Managing the payroll for almost 400,000 employees across 90 different NHS organisations is no small undertaking in normal times. But with Covid-19 forcing the NHS SBS workforce to operate from home, in April - for the first time ever - all 164 weekly and monthly payrolls were processed remotely.
In an additional challenge, problems with the national Electronic Staff Record (ESR) system, which is used across the NHS to process payroll, led to the platform only being available intermittently at the same time payments were due to be processed - putting significant pressure on the NHS SBS team to ensure NHS staff were paid.
As a result, the NHS SBS Payroll and Pensions Team worked out of hours - calling on resource from other teams - to ensure cut off deadlines were met and that NHS colleagues were paid without interruption
Whilst working hard to ensure business as usual, the NHS SBS team has also been supporting a national campaign by NHS Professionals to attract more healthcare professionals back into the service.
‘Stand Up, Step Forward, Save Lives’ aims to raise awareness of NHS Professionals’ Covid-19 Rapid Response service, which accelerates the bank registration process and moves qualified nurses, doctors and other healthcare professionals to the frontline as quickly as possible.
This has led to NHS SBS processing more than 4,000 new starters a week on behalf of NHS Professionals, compared with an average of around 600 before the Covid-19 outbreak began - an increase of more than 500 per cent.
Tasy Warn, Director of Employment Services at NHS SBS, said: “Our top priority these past few weeks has been about safeguarding our own employees, whilst implementing plans to ensure NHS workers on the frontline of the battle against Covid19 continue to be paid as normal.

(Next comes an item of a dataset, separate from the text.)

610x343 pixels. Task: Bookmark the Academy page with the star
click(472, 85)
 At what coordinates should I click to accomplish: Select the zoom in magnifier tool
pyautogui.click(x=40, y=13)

Moving our entire payroll and pensions operation to 100 per cent home working was enough of a challenge, but with the unavailability of ESR at a crucial time in the pay cycle - and the extra capacity needed to manage new NHS starters - processing all of April’s weekly and monthly payments accurately and on time has required a huge effort.
“More than ever it’s impossible not to be inspired by the work of NHS staff in hospitals up and down the country. The motivation for our team at NHS SBS is around ensuring that pay day is one less thing our NHS colleagues need to worry about.”